Trip Wainwright had been deliberately watching Matt as he uttered the last two words, and he was sure the surprise in the boy’s face — and his voice — was genuine.
“Why would Dad have done that?” he asked. “Why didn’t he leave everything to Mom?”
“He said he wanted to make certain you knew he didn’t think of you as a stepchild,” Wainwright replied. “When he had me draw up the papers, he told me it was his way of letting you know he truly thought of you as his son.” Matt’s eyes glistened, and Wainwright could see him struggling to control his emotions.
When Matt finally spoke, his voice was barely audible. “Everybody thinks — ” he began, then fell silent, unable to finish.
“What everybody thinks doesn’t matter,” Wainwright said. His eyes shifted to Joan, and his voice dropped. “I’ve been talking to Dan Pullman,” he said. “They think they’ve found the casings of the bullets Matt fired. There are three of them, and they’re the right caliber. It’ll take a lab to match them to Matt’s rifle, but I suspect that will happen.”
Joan’s eyes widened, and the color drained from Matt’s face. “Are they going to arrest — ” Joan began, but Wainwright quickly shook his head.
“Of course not. They haven’t found the bullet that killed Bill, and I suspect that if they haven’t found it yet, they’re not going to. But even if they find it, it doesn’t mean anything. Matt was shooting at the deer, not at Bill. There was no way Matt even could have seen him — not through that thicket.”

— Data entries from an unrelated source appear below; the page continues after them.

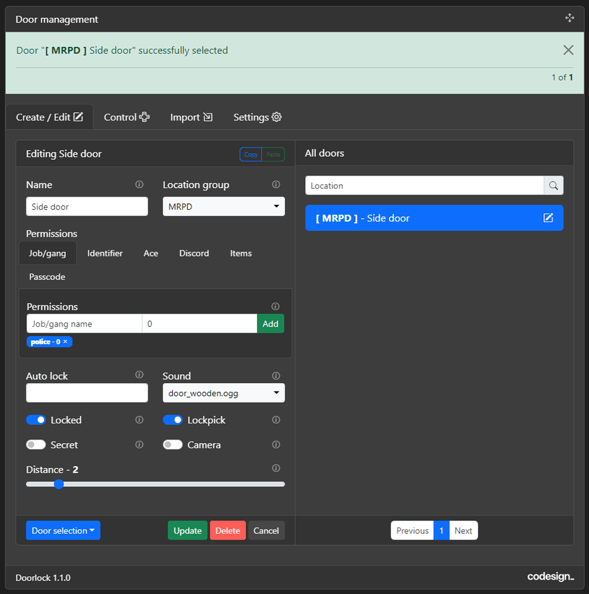The width and height of the screenshot is (589, 594).
Task: Dismiss the door selected notification
Action: (x=568, y=50)
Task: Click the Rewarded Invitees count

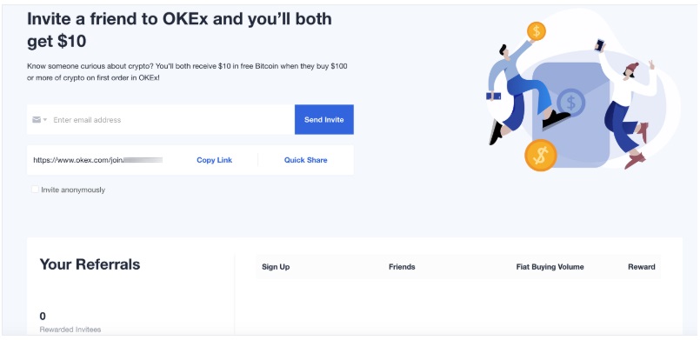Action: click(43, 317)
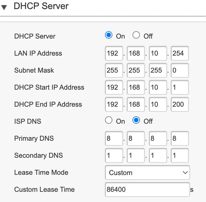This screenshot has width=206, height=202.
Task: Click LAN IP Address third octet field
Action: click(158, 53)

“But everyone thinks I did it on purpose,” Matt whispered.
Wainwright’s voice hardened. “It doesn’t matter a whit what people think, Matt. The only thing that matters is what they can prove. And at this point, there’s no way they can prove you even shot him, let alone shot him on purpose. Dan Pullman says that even if he finds the bullet and can prove it came from your gun, he doesn’t think anyone would charge you. Not unless they want to go back and charge everyone who’s accidentally shot someone during hunting season.”

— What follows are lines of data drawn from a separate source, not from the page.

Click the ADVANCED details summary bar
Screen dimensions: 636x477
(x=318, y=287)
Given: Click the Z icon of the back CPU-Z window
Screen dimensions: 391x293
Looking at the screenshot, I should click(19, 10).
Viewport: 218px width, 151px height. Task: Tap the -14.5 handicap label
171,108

Suddenly, Emily Moore spoke again. “It wasn’t an accident,” she said, her voice crackling as she peered at Trip Wainwright.
The lawyer frowned, his eyes fixing on
the old woman. “I beg your pardon, Mrs. Moore?”

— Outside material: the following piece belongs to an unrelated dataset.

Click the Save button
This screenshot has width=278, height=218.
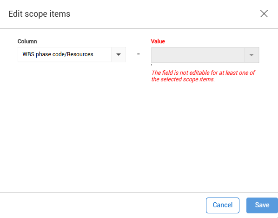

“I said it wasn’t an accident,” Emily piped. Her flinty eyes darted toward her grandson. “He did it on purpose.”
“Mother, how can you say that?” Joan protested.
“Because it’s true,” the old woman insisted. “Cynthia told me. She told me exactly what happened.”
Trip Wainwright felt the tension drain out of his body as quickly as the old woman’s accusation had brought it, and his gaze shifted sympathetically to Joan. “If there’s anything I can do . . .” he said, and deliberately let his voice trail off.
Reading his meaning perfectly, Joan shook her head. But as she walked him to the front door a few moments later, she sighed. “I wish I knew what to do,” she admitted. “I’m not sure how much longer I can keep her here.”
“If you need help . . .” Wainwright offered again, and this time Joan smiled at him.
“If I need help, I’ll call you,” she promised him.
As she started to close the door behind the lawyer, they both heard Emily’s voice rising. “He never loved you,” the old woman raved. “The only person he ever loved was your aunt! Don’t you understand? It was Cynthia he loved! Not you, and certainly not your mother!”
Taking a deep breath, Joan quickly closed the door behind Trip Wainwright and hurried back to the den.
Her mother still sat in the corner of the sofa.
Matt was gone.
* * *
“MAMA? MAMA?”
The voice was barely a whisper, no more than a breeze that might be drifting through the open window, but still Emily Moore stirred restlessly in her bed and her clawlike fingers tugged at the sheet as if to shield herself from a draft.
“Can you hear me?”
The voice was louder now, as if the breeze had strengthened.
“It’s me, Mama. Can’t you hear me?”
Emily’s lips worked, and an unintelligible sound escaped her lips. Once again she stirred, turning from her side onto her back. Her right arm rose up, as if to fend off a mosquito.